Título: Igreja afasta quem denuncia abuso
Autor: Laura Diniz
Fonte: O Estado de São Paulo, 03/07/2005, Vida&, p. A20

O Instituto de Teologia da Diocese de Santo André (Itsa) mostrou nesta semana como a Igreja Católica lida com críticas e pensamentos divergentes.
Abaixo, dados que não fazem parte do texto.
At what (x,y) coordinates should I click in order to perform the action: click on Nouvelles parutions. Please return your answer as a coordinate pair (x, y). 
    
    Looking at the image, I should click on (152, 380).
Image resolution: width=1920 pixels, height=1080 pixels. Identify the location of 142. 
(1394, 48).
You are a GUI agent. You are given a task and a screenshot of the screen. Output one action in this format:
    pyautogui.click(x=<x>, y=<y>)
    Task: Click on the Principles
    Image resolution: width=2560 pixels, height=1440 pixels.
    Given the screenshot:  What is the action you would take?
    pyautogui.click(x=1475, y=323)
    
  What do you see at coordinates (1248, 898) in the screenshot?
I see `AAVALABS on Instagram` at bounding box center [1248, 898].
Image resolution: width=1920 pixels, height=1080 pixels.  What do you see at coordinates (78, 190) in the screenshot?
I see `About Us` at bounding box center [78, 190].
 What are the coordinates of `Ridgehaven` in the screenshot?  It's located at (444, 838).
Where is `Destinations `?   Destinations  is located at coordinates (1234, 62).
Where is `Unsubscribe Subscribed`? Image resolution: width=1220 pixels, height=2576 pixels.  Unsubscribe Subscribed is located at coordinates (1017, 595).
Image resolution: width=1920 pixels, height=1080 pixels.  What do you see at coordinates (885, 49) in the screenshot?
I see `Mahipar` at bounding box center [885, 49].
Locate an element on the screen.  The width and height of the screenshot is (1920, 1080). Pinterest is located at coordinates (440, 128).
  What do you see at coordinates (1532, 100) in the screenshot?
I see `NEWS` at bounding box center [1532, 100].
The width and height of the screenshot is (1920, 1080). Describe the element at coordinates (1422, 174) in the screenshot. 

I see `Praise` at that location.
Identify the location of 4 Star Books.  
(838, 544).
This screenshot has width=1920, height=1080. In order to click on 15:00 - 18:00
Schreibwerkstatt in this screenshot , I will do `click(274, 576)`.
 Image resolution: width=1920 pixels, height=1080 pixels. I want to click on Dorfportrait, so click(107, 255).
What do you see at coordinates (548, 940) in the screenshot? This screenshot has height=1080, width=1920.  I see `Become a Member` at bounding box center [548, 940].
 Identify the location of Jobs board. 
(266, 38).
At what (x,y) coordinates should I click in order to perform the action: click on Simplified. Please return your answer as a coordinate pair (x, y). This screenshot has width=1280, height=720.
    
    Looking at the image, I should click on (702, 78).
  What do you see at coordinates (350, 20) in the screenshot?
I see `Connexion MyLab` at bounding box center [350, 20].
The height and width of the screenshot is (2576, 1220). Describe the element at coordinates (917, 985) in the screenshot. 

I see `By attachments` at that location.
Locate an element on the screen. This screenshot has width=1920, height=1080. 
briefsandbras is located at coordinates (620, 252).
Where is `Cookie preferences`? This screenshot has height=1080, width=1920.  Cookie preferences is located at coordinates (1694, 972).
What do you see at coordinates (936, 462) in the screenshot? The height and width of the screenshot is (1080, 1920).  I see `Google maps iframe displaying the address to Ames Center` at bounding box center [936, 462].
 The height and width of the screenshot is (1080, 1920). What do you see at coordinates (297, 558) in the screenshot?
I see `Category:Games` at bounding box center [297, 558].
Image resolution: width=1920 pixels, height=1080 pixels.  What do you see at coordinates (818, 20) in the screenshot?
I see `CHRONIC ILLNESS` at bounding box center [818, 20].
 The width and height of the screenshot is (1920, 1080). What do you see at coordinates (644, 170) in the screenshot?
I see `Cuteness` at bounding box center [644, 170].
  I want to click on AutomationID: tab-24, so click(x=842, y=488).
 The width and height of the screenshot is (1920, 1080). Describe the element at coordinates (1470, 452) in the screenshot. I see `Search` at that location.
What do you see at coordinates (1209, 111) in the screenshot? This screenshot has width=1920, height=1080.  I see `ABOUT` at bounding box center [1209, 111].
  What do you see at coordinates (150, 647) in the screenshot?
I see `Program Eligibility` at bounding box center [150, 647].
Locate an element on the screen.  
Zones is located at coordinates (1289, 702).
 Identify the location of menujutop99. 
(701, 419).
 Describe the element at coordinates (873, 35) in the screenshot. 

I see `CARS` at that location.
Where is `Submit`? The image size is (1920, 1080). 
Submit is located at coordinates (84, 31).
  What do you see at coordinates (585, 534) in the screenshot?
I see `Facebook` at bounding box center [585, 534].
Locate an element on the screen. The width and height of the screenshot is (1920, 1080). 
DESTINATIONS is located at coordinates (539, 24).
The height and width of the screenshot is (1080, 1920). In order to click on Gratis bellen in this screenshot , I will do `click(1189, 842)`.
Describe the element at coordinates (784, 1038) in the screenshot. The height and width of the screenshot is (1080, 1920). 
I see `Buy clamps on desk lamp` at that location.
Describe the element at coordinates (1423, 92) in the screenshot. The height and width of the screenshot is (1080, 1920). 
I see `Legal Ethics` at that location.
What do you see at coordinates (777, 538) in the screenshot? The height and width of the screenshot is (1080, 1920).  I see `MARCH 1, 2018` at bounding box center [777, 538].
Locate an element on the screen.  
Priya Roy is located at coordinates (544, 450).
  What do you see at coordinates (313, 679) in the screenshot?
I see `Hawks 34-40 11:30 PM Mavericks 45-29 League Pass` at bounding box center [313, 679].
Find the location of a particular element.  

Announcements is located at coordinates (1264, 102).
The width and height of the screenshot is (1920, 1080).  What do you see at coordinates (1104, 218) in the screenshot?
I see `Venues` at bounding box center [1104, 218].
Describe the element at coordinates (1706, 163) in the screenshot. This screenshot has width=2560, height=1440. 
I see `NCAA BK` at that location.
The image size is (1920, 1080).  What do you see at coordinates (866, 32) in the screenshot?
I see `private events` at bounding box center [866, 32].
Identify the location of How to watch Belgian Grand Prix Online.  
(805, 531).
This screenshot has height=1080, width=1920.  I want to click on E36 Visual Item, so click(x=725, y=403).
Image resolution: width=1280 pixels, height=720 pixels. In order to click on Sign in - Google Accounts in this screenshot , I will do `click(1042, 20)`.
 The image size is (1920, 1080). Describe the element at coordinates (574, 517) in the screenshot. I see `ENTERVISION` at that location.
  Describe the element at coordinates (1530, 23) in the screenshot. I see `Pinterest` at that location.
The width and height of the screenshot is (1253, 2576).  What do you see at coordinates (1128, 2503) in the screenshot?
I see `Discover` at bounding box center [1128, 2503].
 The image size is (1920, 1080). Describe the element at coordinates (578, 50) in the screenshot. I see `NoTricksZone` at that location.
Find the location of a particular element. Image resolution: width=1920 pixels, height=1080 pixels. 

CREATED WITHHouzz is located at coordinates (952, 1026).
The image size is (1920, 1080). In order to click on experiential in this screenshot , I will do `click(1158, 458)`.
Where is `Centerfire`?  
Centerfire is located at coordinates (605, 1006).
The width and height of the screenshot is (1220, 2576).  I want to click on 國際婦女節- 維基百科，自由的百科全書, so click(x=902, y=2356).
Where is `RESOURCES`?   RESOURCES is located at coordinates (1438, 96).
A professora Regina Soares Jurkewicz foi demitida na quinta-feira, após oito anos de casa, sem ter tido má avaliação profissional.

A demissão veio dois dias depois de a doutoranda em Ciência da Religião pela PUC-SP ter lançado o livro Desvelando a Política do Silêncio: Abuso Sexual de Mulheres por Padres no Brasil.

"É como acontece com o tema abordado no livro: abuso e estupro.

Quando algo toca as questões polêmicas da Igreja, a reação é o fechamento, é se afastar através de uma atitude arbitrária", disse Regina, da coordenação da ONG Católicas pelo Direito de Decidir.

Os padres Edmar Antonio de Jesus, diretor do corpo docente, e Pedro Teixeira de Jesus, reitor do instituto, afirmaram, na notificação de dispensa, que a decisão se deve a um "impasse insolúvel".

"Embora assegurando a sua liberdade de pensamento, (a instituição) não aceita e não concorda com os mesmos", declararam.

Por meio de uma das secretárias da faculdade, o padre Edmar disse ao Estado que não tinha nada a declarar sobre a demissão.

"Essa atitude mostra a falta de diálogo da instituição.

É algo do tipo: `Vá pensar, mas vá pensar longe daqui.

¿ Eu também sou católica.

Onde está a noção de povo de Deus?", questiona.

O livro que provocou a polêmica é um estudo sobre o comportamento da Igreja diante de denúncias de abuso sexual de meninas e mulheres por padres.

A pesquisa aborda 21 casos, noticiados pela imprensa entre 1994 e 2002.

A principal conclusão é de que os crimes são acobertados pela instituição.

Num primeiro momento, as mulheres são culpadas pelos superiores hierárquicos do padre e pela própria comunidade.

"Elas são desqualificadas, tachadas de sedutoras", explica a doutoranda.

Segundo ela, a descrença em relação à versão das vítimas é reforçada pela imagem de homem santo que os sacerdotes ainda têm.

Além disso, os padres geralmente são instruídos e as mulheres abusadas têm pouca educação formal.

"Em resumo, podemos dizer que as mulheres que denunciam sofrem duas violências - a física e, depois, a estigmatização que vem com a denúncia.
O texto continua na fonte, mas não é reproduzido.